Data_Sheet_1_The Inhibition of B7H3 by 2-HG Accumulation Is Associated With Downregulation of VEGFA in IDH Mutated Gliomas.pdf

B7H3 (also known as CD276) is a co-stimulator checkpoint protein of the cell surface B7 superfamily. Recently, the function beyond immune regulation of B7H3 has been widely studied. However, the expression preference and the regulation mechanism underlying B7H3 in different subtypes of gliomas is rarely understood. We show here that B7H3 expression is significantly decreased in IDH-mutated gliomas and in cultured IDH1-R132H glioma cells. Accumulation of 2-HG leads to a remarkable downregulation of B7H3 protein and the activity of IDH1-R132H mutant is responsible for B7H3 reduction in glioma cells. Inhibition of autophagy by inhibitors like leupeptin, chloroquine (CQ), and Bafilomycin A1 (Baf-A1) blocks the degradation of B7H3 in glioma cells. In the meantime, the autophagy flux is more active with higher LC3B-II and lower p62 in IDH1-R132H glioma cells than in IDH1-WT cells. Furthermore, sequence alignment analysis reveals potential LC3-interacting region (LIR) motifs “F-V-S/N-I/V” in B7H3. Moreover, B7H3 interacts with p62 and CQ treatment significantly enhances this interaction. Additionally, we find that B7H3 is positively correlated with VEGFA and MMP2 by bioinformatics analysis in gliomas. B7H3 and VEGFA are decreased in IDH-mutated gliomas and further reduced in 2-HGhigh gliomas compared to 2-HGlow glioma sections by IHC staining. Our study demonstrates that B7H3 is preferentially overexpressed in IDH wild-type gliomas and could serve as a potential theranostic target for the precise treatment of glioma patients with wild-type IDH.
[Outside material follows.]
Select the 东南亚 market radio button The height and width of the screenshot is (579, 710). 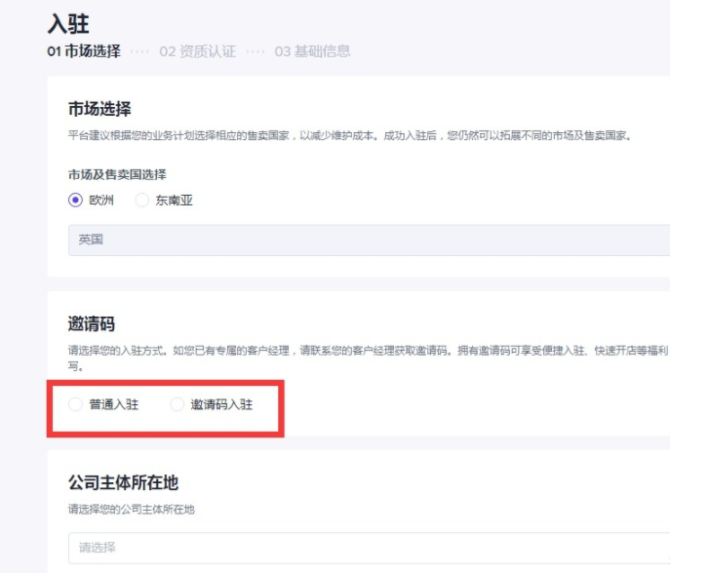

B7H3（又称CD276）是细胞表面B7超家族的共刺激检查点蛋白。近年来，学界对B7H3超越免疫调控的功能开展了广泛研究。然而，目前关于B7H3在不同胶质瘤亚型中的表达偏好及其潜在调控机制仍知之甚少。本研究发现，B7H3在IDH突变型胶质瘤及体外培养的IDH1-R132H胶质瘤细胞中表达显著下调。2-羟基戊二酸（2-HG）的积累可显著下调B7H3蛋白水平，而IDH1-R132H突变体的活性是胶质瘤细胞中B7H3表达降低的原因。使用亮抑酶肽、氯喹（CQ）、巴弗洛霉素A1（Baf-A1）等自噬抑制剂可阻断胶质瘤细胞中B7H3的降解。与此同时，与IDH1野生型（IDH1-WT）胶质瘤细胞相比，IDH1-R132H胶质瘤细胞的自噬流更为活跃，表现为LC3B-II水平更高、p62水平更低。进一步的序列比对分析显示，B7H3中存在潜在的LC3相互作用区域（LIR）基序"F-V-S/N-I/V"。此外，B7H3可与p62发生相互作用，而氯喹（CQ）处理可显著增强这一相互作用。通过胶质瘤生物信息学分析，本研究还发现B7H3与血管内皮生长因子A（VEGFA）、基质金属蛋白酶2（MMP2）呈正相关。免疫组化（IHC）染色结果显示，相较于2-HG低表达（2-HGlow）胶质瘤组织，IDH突变型胶质瘤中B7H3与VEGFA的表达均显著降低，而在2-HG高表达（2-HGhigh）胶质瘤组织中二者的表达进一步下调。本研究证实，B7H3在IDH野生型胶质瘤中呈优先高表达态势，可作为IDH野生型胶质瘤患者精准治疗的潜在诊疗一体化靶点。